TEXT EXCERPT ->
☆ ☆ ☆

Anderson Cooper told Stephen Colbert, "I wish I had a scar running down my face..." I can so relate to that.
He wanted a scar so that there would be an external sign that something was different about him after his brother killed himself. Colbert said that, after four decades, he still catches himself wondering why no one is asking him about his brothers, since he still thinks about them in the here and now.
In my prior post, I mentioned my friend Karen, who had died from leukemia. I had been introduced to Karen by another woman, Jean, who was also 13yo older than me, and I'd met through fandom. Turned out, when Jean and I first made contact in the late 80s, she lived only a mile from me. Jean and Karen had both worked at Denver Social Services throughout their adult lives.
Jean became my best friend for the five years I knew her. She was even more independent than I was, and bought a house back when single women almost never did something that expensive. I was over at her house nearly every weekend. We talked fandom, favored stories, my writing, the boyfriend that I'd recently broken up with, horses, horse racing, families, philosophies of life. She was well read and had a non-judgmental viewpoint on just about everything except her work which, like Karen, she complained about constantly. It was a rich period of my life.
In June of 1993, I got a phone call from Karen. Her husband had family across the street from Jean and, long story short, Jean was now in the hospital with severely metastasized cancer (she never went to doctors) and was expected to live just a couple of weeks. Needless to say, that news was devastating.
Jean ended up going home. Her 80yo mother came from out of state to stay with her, but due to her mother having no short term memory, Jean found her impossible to live with and sent her back home. Karen and I took Jean to see Jurassic Park on July 4th weekend, and then went out to dinner. Jean didn't touch her food. The next day, Karen called me at my job and said that Jean wasn't answering her phone and since I had a key, I should go over there and check on her. I was thinking that I desperately wanted Karen to come with me, but she and Jean had had some problems, and I knew Karen didn't want to or she would have suggested it herself.
So, I drove to Jean's by myself, thinking how, if she was fine that I was going to yell and scream at her that she couldn't decide not to answer her phone and put me through this. But, as expected, I found her dead in her bedroom and called the authorities.
For a long time after that, I felt like this "thing" had happened to me -- I found my best friend dead in her home -- but few people knew, and when I did mention it, they didn't know what to say and so I or they would quickly change the subject. So, I get what Anderson Cooper means about wishing he had a scar. A scar that would be a visible proclamation that "something happened to me".

☆ ☆ ☆

QUESTIONS ->
[a] Decide whether each statement agrees with the post: (i) When Jean and the writer first made contact, they lived about a mile apart. (ii) Karen went along when the writer checked on Jean. (iii) Jean's mother stayed with her to the end. Answer yes or no for each and quote the deciding words of the post.
[b] Reproduce the post from "Jean became my" up to and including "news was devastating.".
[c] Condense the paragraph of the post that begins "Jean became my best friend" into a short list that keeps its main facts.
The data that follows has no connection to the post.

☆ ☆ ☆

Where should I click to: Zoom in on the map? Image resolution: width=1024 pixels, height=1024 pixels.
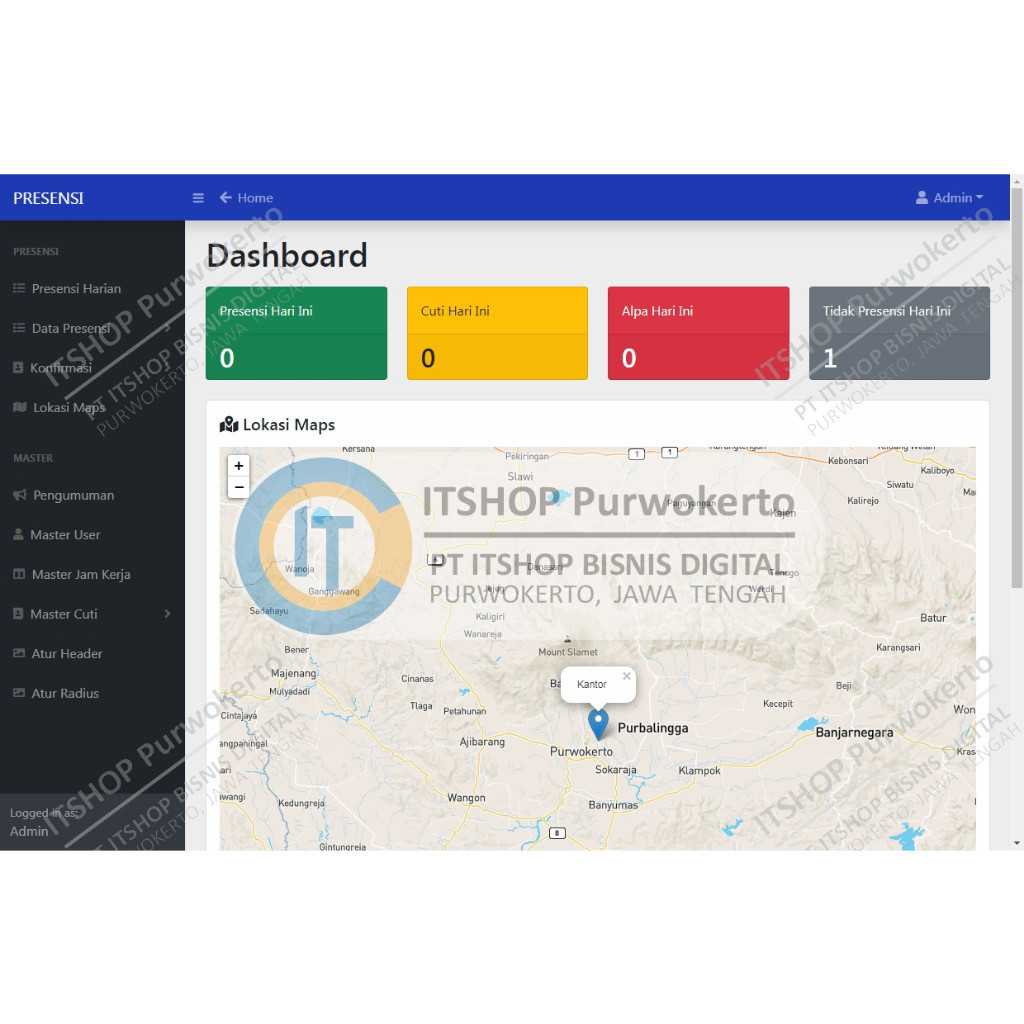click(x=238, y=465)
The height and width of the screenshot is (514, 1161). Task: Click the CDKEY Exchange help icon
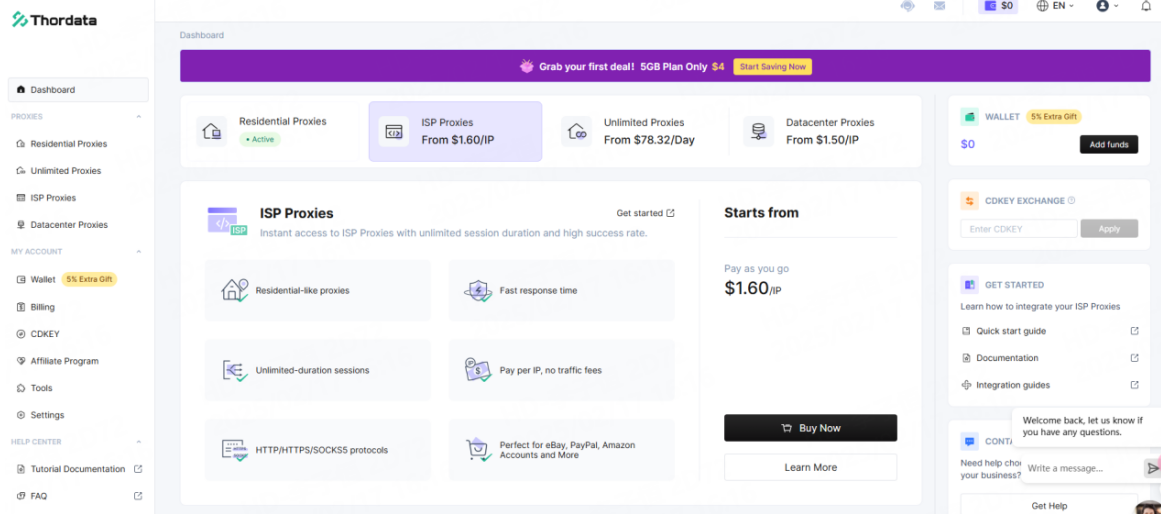1071,200
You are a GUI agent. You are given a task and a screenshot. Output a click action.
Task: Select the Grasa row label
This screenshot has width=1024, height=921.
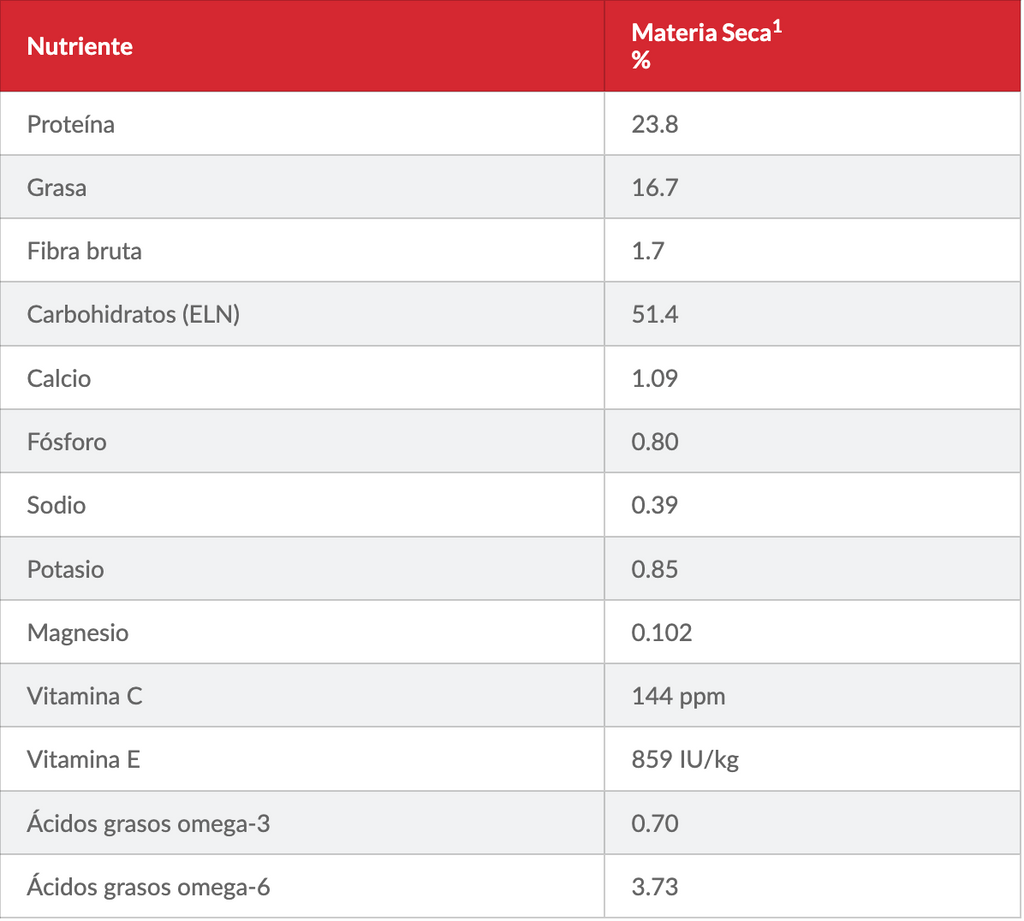pyautogui.click(x=57, y=187)
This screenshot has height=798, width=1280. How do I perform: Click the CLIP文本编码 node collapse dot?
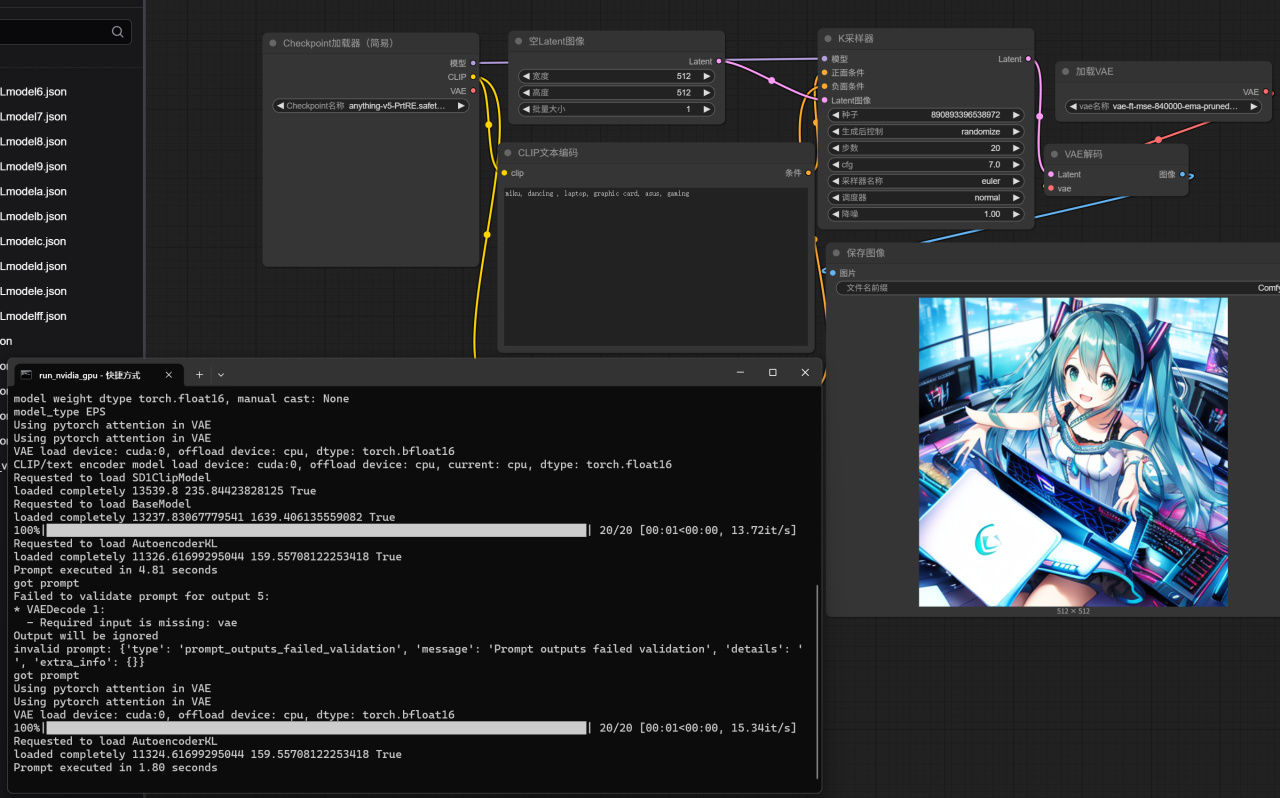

☆ ☆ ☆

RESULTS BY TASK ->
[a]
(i) Yes: "she lived only a mile from me"
(ii) No: "So, I drove to Jean's by myself"
(iii) No: "Jean found her impossible to live with and sent her back home"

[b]
Jean became my best friend for the five years I knew her. She was even more independent than I was, and bought a house back when single women almost never did something that expensive. I was over at her house nearly every weekend. We talked fandom, favored stories, my writing, the boyfriend that I'd recently broken up with, horses, horse racing, families, philosophies of life. She was well read and had a non-judgmental viewpoint on just about everything except her work which, like Karen, she complained about constantly. It was a rich period of my life.
In June of 1993, I got a phone call from Karen. Her husband had family across the street from Jean and, long story short, Jean was now in the hospital with severely metastasized cancer (she never went to doctors) and was expected to live just a couple of weeks. Needless to say, that news was devastating.

[c]
- Jean was the writer's best friend for the five years they knew each other.
- She was very independent and bought a house at a time when single women rarely made such a costly purchase.
- The writer visited her house nearly every weekend.
- Their talks covered fandom, favorite stories, the writer's writing, a recent breakup, horses, horse racing, families, and philosophies of life.
- Jean was well read and non-judgmental about almost everything except her job, which she constantly complained about, as Karen did.
- It was a rich period in the writer's life.